O Estado de São Paulo, n.46341, 02/09/2020. Política, p.A4

 

Deltan deixa a Lava Jato; força-tarefa é prorrogada

Breno Pires

Fausto Macedo

Ricardo Brandt

Bianca Gomes

02/09/2020

 

 

Alvo de desgastes, procurador alega motivos familiares para sair da chefia de grupo original da operação; liminar de subprocuradora desagrada a aliados de Aras

Saída. Deltan ficou no comando da força-tarefa da Lava Jato por 6 anos e será substituído

O procurador da República Deltan Dallagnol anunciou ontem a saída do comando da força-tarefa da Lava Jato em Curitiba. Os investigadores sediados na capital paranaense formam o grupo original da operação que levou à prisão e ao banco dos réus alguns dos mais poderosos nomes do Executivo, do Legislativo e de grandes empreiteiras do País. Deltan estava à frente da força-tarefa desde o início das investigações, em 2014, e alegou motivos pessoais para deixar a equipe. Nos últimos tempos, porém, ele enfrentou pressões, sofreu desgaste e teve uma queda de braço com o procurador-geral da República, Augusto Aras, ficando a um passo de perder o posto. 

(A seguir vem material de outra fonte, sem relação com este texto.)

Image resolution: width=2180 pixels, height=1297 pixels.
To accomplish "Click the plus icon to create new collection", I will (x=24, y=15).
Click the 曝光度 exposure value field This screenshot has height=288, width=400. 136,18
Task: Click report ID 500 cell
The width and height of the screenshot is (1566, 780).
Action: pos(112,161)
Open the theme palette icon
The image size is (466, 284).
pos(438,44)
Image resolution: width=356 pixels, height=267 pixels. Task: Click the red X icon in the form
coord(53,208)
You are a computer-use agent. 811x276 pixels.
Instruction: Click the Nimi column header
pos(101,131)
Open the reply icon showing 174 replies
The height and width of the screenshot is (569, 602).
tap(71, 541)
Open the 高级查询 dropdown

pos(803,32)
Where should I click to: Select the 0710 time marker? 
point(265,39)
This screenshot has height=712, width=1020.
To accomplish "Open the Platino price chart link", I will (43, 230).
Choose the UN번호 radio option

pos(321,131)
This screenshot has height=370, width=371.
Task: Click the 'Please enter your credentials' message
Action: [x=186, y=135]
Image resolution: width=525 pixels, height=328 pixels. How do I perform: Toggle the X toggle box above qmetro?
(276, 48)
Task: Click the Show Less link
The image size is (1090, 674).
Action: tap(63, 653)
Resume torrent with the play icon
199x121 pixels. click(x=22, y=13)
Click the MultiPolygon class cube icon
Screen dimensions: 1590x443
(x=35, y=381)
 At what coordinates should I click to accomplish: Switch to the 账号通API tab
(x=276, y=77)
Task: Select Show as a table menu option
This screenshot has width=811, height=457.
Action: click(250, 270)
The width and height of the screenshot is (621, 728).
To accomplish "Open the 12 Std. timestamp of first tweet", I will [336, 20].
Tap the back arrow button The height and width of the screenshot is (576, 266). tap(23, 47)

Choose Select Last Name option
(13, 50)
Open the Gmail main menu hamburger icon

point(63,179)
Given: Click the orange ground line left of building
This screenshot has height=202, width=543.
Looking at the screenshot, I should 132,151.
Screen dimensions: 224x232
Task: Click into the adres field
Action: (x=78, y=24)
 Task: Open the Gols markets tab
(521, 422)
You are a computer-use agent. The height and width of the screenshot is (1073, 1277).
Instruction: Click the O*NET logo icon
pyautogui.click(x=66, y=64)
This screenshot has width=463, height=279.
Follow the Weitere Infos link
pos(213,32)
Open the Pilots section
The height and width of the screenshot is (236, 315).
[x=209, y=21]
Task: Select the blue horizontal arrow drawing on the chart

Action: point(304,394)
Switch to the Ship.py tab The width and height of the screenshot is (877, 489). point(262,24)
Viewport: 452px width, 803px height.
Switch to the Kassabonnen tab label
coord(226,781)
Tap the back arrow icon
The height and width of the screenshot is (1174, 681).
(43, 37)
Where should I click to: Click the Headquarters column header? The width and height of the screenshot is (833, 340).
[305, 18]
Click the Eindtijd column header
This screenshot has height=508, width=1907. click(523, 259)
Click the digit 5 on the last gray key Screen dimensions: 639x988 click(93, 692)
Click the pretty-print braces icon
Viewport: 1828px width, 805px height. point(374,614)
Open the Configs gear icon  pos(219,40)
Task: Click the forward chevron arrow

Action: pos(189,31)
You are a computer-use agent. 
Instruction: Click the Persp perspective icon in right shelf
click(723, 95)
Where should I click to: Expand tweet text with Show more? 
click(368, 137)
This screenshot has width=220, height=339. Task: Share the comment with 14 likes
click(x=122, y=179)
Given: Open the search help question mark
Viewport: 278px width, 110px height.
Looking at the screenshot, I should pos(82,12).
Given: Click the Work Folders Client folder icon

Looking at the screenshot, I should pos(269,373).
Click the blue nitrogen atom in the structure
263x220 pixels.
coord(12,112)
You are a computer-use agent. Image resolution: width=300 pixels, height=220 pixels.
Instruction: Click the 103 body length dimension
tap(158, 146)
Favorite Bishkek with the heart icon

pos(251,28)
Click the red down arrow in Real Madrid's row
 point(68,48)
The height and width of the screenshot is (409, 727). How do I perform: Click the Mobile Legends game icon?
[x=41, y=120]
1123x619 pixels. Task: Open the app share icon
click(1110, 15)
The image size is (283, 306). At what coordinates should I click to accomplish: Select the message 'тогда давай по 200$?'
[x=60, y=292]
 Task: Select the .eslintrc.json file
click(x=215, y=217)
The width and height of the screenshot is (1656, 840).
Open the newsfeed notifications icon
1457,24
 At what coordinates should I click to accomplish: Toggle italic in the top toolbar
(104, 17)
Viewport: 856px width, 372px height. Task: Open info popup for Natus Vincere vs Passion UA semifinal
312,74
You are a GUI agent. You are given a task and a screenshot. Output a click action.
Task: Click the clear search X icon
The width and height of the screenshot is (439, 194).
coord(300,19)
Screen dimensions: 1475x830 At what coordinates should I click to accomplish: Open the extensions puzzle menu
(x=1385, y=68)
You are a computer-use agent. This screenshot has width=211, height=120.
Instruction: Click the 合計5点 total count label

Após o anúncio de Deltan, houve uma investida de parte do Ministério Público para defender a solidez e a continuidade dos trabalhos da Lava Jato. A subprocuradora Maria Caetana Cintra dos Santos, do Conselho Superior do Ministério Público Federal, prorrogou por um ano a força-tarefa em Curitiba, em uma decisão liminar que contraria a cúpula da ProcuradoriaGeral da República. 

Composto por 14 procuradores de primeira e segunda instâncias, o grupo de investigação tinha funcionamento garantido apenas até 10 de setembro. A decisão da subprocuradora foi criticada por aliados de Aras.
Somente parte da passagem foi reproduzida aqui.